Dass die Wirtschaftsdaten derzeit wenig Anlass zum Optimismus geben, kann im aktuellen Podcast auch Markus Lanz bestätigen. Inzwischen würden Top-Ökonomen aller politischen Strömungen und Weltanschauungen in seiner ZDF-Talkshow sagen: "Es läuft katastrophal. Es geht schleichend nach unten."
Es brauche "gute, konstruktive Antworten für die Zukunft"
Dass sich kleinere Länder in Europa wirtschaftlich derzeit besser schlagen, erklärt Precht mit einem Sinnbild: "Deutschland kriegt den großen, schweren Tanker nicht gewendet." Wer so lange so erfolgreich war wie die Bundesrepublik, ändere nicht schnell genug sein über Jahrzehnte erprobtes Vorgehen. Lobbys, Verbände und Gewerkschaften würden das Ihre dazu beitragen.
Der Verdruss in der Bevölkerung entzünde sich indes immer an den jeweils Regierenden. In den Augen Prechts liege die Misere aber nicht eigentlich in den etablierten Parteien, sondern in einem anderen Mechanismus begründet: "Wer mit den wenigsten Ideen in die Politik geht, hat die größten Chancen, Kanzler zu werden. Das ist leider so." Wer hingegen alles von Grund auf anders machen wolle, komme schon in seiner Partei nicht nach oben. "Die lernen in einer Mediendemokratie, dass das Wandeln auf ausgetretenen Pfaden immer das erfolgreichste Rezept ist."

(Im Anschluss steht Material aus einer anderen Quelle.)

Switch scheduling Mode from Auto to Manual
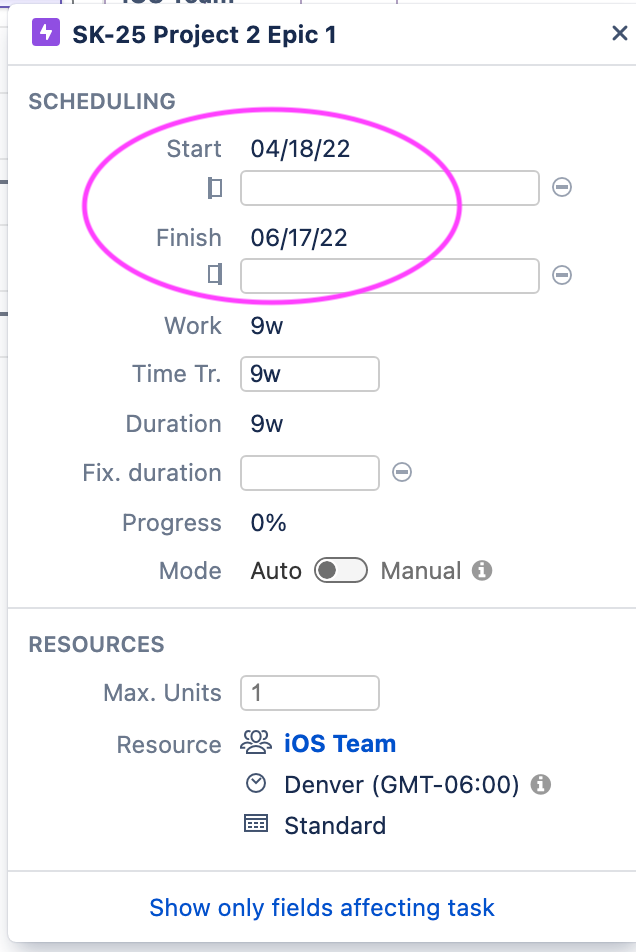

Zum Ende des Gesprächs zieht Richard David Precht ein alarmierendes Fazit: "Wir gehen in eine Zeit der Krise der liberalen Demokratie hinein." Er wolle nicht unken, beschwört er die Kraft von Engagement und Zuversicht. Doch wenn die Menschen das Vertrauen verlören, dass die liberale Demokratie die beste Staatsform ist, um die großen Herausforderungen der Gegenwart zu bewältigen, würden sie Parteien wählen, deren Ziel ihre Abschaffung ist.
Dies sei auch weit über die Grenzen Deutschlands hinaus "eine irrsinnig gefährliche Entwicklung, die wir sehr ernst nehmen müssen". Es brauche nun, so Precht abschließend, "gute, konstruktive Antworten für die Zukunft" und nicht "ständige Auseinandersetzungen mit denjenigen, die ohnehin keine Lösung haben".